One of the many Jamaican kids deeply influenced by Wint, McKenley and Rhoden was Mel Spence. Now coach of the Jamaica College track team, Spence ran on the 4x400 relay team in the 1956, '60 and '64 Olympics and, with his twin brother Mal, made the Arizona State mile-relay team a national force. He worked for IBM in New York for seven years. "But good old home stayed Jamaica," he says. "I had to come home." Now he's an executive with the Jamaica Telephone Company.
Crisp and precise in speech and dress, Spence escorts a visitor to his school, which has a splendid academic reputation and a cattle guard at the gate. His team has begun its daily workout with a three-mile run through the streets, dodging coveys of uniformed, laughing elementary school girls. While Spence waits, he systematically identifies the factors that he believes combine to make Jamaican sprinters so good.
"You know about the competitiveness at the school level," he begins. "High school athletes are almost deified in Jamaica. That can give a false view of self, but it's sure tremendous encouragement. Then there's coaching, which is of a high level simply because of the great number of good sprinters we have had, who now work with kids."

# Extracted information
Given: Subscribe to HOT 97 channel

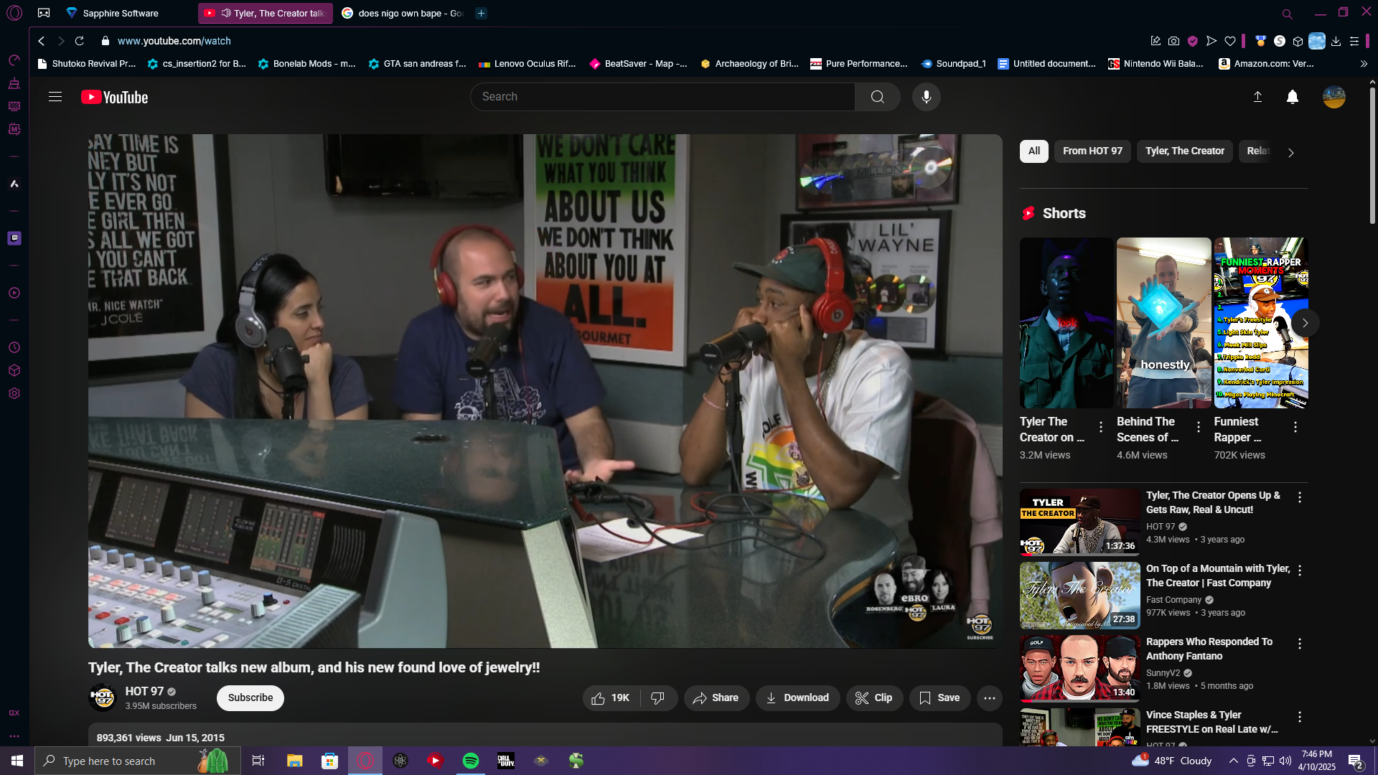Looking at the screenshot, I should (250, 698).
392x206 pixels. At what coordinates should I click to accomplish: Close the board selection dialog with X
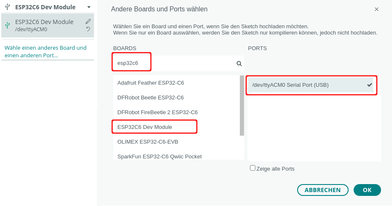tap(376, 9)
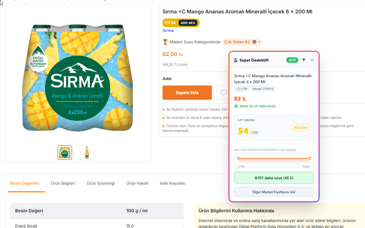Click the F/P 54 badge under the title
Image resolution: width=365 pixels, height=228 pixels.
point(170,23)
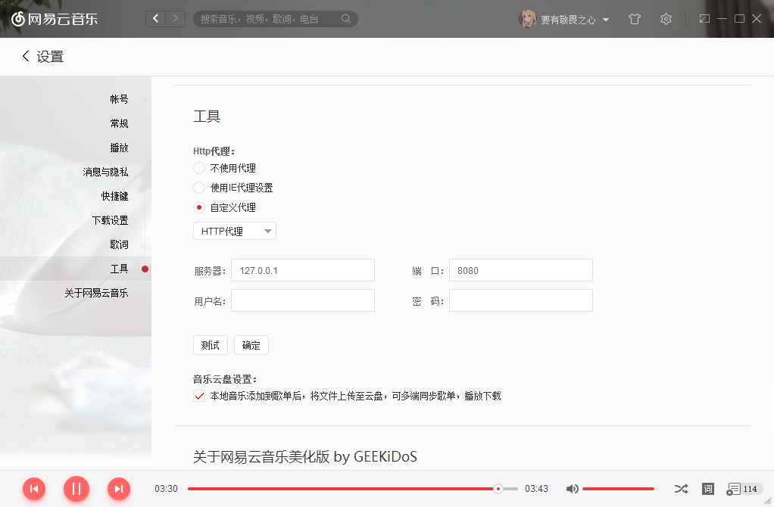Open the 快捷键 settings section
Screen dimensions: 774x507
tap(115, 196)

...

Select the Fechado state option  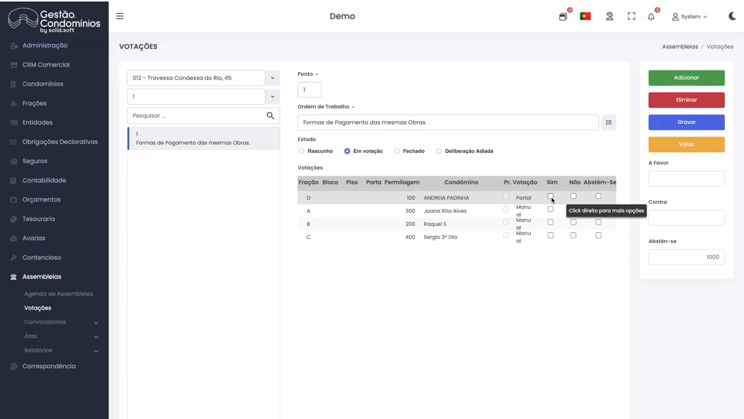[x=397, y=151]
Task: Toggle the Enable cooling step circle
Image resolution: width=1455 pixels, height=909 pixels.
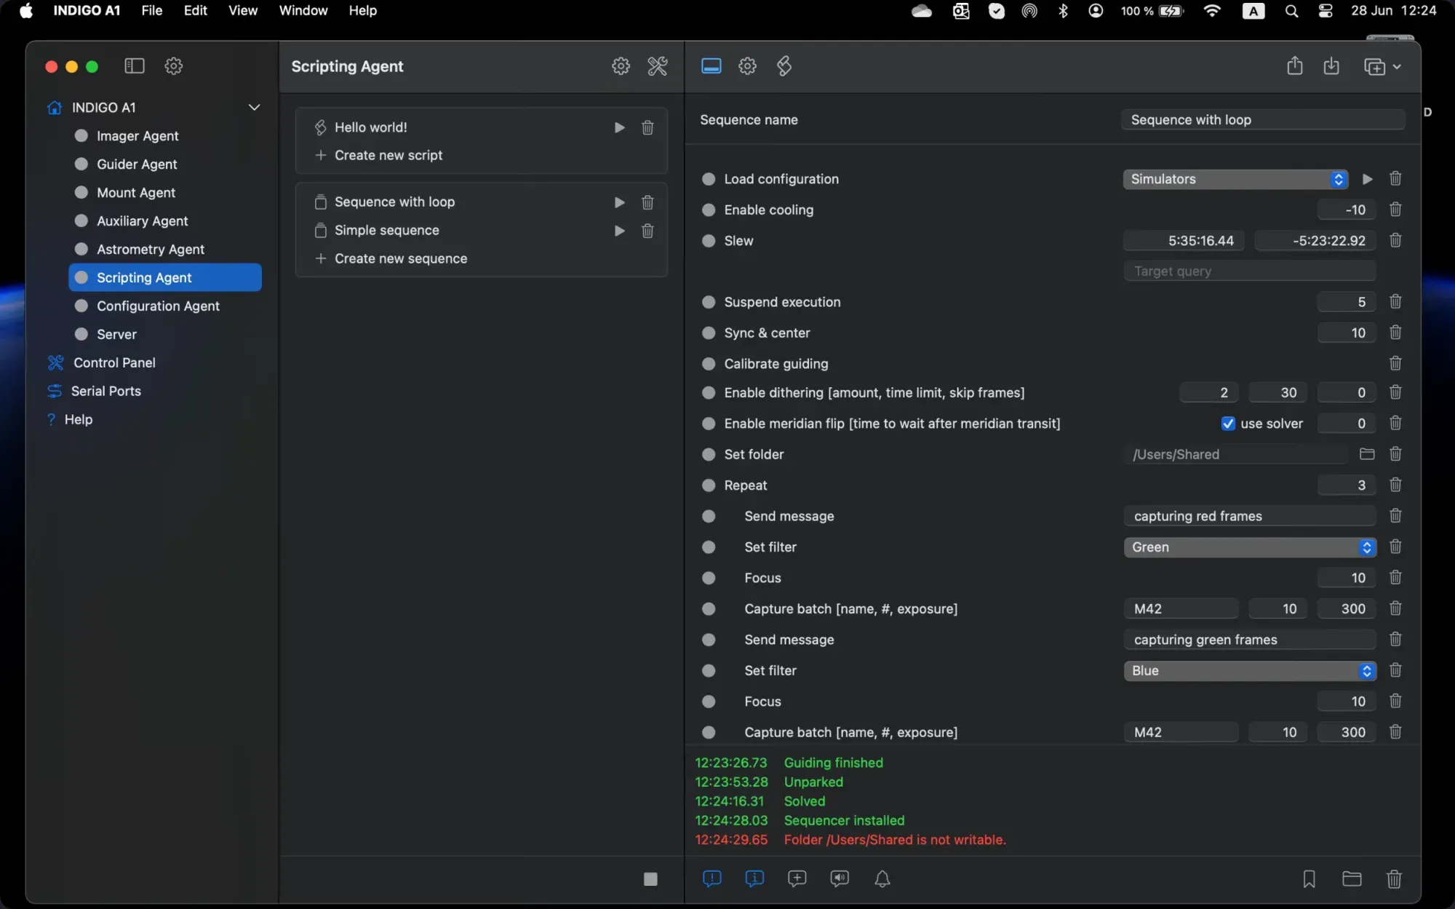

# What is required
Condense the paragraph of the passage on Mel Spence that begins "One of the many Jamaican kids" into a short bulleted list that keeps its main facts. The items are unrelated to the passage on Mel Spence.

# Solution
- Mel Spence was one of many Jamaican kids deeply influenced by Wint, McKenley and Rhoden.
- He now coaches the Jamaica College track team.
- He ran on the 4x400 relay team in the 1956, '60 and '64 Olympics.
- With his twin brother Mal, he made the Arizona State mile-relay team a national force.
- He worked for IBM in New York for seven years but felt he had to come home to Jamaica.
- He is now an executive with the Jamaica Telephone Company.